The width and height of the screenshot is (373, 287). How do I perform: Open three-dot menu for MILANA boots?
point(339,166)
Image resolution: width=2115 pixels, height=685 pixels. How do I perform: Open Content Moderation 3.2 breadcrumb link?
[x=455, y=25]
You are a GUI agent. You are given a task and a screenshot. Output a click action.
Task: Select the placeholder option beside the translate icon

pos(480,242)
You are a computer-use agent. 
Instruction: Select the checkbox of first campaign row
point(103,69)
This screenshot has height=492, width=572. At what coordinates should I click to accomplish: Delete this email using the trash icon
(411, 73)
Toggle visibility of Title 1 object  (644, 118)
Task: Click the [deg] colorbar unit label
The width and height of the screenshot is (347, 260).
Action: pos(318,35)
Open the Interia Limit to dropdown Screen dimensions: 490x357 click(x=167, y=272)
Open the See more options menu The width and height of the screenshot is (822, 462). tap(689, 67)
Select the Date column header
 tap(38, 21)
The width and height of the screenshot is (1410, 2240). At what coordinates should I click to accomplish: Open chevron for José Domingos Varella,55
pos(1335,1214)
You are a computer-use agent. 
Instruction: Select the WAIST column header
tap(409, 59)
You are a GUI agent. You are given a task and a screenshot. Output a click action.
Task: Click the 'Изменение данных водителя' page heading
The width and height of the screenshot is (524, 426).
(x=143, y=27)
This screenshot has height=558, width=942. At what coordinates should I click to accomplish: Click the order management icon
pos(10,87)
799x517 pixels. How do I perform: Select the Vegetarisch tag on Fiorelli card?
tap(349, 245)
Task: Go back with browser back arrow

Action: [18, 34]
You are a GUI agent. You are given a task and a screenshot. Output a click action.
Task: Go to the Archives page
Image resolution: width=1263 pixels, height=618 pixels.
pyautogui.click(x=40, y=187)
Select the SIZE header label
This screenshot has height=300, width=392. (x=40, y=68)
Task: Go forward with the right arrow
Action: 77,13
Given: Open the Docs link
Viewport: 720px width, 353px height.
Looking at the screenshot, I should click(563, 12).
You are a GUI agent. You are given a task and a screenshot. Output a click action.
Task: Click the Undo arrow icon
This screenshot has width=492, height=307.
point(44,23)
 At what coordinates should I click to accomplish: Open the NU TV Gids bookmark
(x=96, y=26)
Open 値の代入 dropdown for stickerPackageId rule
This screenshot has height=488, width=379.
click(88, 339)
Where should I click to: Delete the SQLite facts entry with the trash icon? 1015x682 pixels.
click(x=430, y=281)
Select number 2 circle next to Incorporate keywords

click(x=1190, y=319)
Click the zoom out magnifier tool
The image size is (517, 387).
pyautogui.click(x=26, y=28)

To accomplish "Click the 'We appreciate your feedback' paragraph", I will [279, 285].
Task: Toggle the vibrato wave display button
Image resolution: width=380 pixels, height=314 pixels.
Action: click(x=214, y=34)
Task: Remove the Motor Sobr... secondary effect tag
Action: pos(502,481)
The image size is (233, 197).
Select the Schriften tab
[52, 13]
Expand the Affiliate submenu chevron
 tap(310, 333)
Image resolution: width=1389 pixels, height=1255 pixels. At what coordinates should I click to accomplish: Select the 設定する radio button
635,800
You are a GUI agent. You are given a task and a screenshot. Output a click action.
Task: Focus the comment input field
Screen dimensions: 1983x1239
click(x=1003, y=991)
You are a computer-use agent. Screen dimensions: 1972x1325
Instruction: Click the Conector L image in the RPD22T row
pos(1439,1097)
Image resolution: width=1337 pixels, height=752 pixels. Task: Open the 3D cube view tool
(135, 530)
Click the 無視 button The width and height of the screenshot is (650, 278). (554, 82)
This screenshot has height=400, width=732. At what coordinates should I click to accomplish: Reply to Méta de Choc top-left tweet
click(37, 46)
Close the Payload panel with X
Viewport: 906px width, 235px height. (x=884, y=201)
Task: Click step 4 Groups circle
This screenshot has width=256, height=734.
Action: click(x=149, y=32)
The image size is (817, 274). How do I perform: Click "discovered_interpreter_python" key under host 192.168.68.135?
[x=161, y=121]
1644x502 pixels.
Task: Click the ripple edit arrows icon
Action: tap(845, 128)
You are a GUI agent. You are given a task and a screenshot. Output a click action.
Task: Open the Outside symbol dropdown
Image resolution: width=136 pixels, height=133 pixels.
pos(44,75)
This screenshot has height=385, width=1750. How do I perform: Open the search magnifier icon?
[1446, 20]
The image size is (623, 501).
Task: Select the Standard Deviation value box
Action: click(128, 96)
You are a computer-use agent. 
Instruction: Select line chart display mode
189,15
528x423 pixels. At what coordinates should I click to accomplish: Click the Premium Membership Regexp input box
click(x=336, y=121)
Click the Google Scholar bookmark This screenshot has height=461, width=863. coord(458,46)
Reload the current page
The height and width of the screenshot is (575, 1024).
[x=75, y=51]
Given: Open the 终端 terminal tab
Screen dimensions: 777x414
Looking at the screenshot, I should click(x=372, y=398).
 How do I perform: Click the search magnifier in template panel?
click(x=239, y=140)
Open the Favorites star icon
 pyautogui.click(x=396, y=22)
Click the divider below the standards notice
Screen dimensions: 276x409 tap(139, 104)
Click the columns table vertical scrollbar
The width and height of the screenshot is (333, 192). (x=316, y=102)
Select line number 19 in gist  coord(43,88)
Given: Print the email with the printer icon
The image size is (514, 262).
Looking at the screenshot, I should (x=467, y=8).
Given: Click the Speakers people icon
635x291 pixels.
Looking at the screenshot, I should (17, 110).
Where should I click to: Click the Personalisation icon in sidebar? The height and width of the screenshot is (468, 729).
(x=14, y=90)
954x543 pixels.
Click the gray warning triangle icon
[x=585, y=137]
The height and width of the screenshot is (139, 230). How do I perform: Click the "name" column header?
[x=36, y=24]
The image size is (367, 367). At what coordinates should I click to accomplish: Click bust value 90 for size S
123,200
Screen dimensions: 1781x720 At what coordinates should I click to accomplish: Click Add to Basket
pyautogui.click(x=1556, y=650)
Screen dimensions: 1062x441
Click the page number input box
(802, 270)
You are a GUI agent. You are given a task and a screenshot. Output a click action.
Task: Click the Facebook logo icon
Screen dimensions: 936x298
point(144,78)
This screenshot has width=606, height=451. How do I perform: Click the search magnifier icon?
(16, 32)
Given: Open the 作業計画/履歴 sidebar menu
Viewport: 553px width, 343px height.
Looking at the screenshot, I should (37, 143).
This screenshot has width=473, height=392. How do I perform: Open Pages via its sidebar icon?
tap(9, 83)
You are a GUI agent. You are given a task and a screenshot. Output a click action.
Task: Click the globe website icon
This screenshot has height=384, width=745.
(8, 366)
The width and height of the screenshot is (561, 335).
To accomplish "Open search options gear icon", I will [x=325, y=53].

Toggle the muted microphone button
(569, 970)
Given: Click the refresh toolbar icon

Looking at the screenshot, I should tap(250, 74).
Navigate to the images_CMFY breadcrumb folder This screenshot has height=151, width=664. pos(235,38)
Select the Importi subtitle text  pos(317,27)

## TASK TO CARRY OUT:
From the line containing "Task: Click the Facebook logo icon" down to the last line of the records, transcribe every line exactly and add nothing else.

## RESPONSE AREA:
Task: Click the Facebook logo icon
Screen dimensions: 936x298
point(144,78)
This screenshot has width=606, height=451. How do I perform: Click the search magnifier icon?
(16, 32)
Given: Open the 作業計画/履歴 sidebar menu
Viewport: 553px width, 343px height.
Looking at the screenshot, I should (37, 143).
This screenshot has width=473, height=392. How do I perform: Open Pages via its sidebar icon?
tap(9, 83)
You are a GUI agent. You are given a task and a screenshot. Output a click action.
Task: Click the globe website icon
This screenshot has height=384, width=745.
(8, 366)
The width and height of the screenshot is (561, 335).
To accomplish "Open search options gear icon", I will [x=325, y=53].

Toggle the muted microphone button
(569, 970)
Given: Click the refresh toolbar icon

Looking at the screenshot, I should tap(250, 74).
Navigate to the images_CMFY breadcrumb folder This screenshot has height=151, width=664. pos(235,38)
Select the Importi subtitle text  pos(317,27)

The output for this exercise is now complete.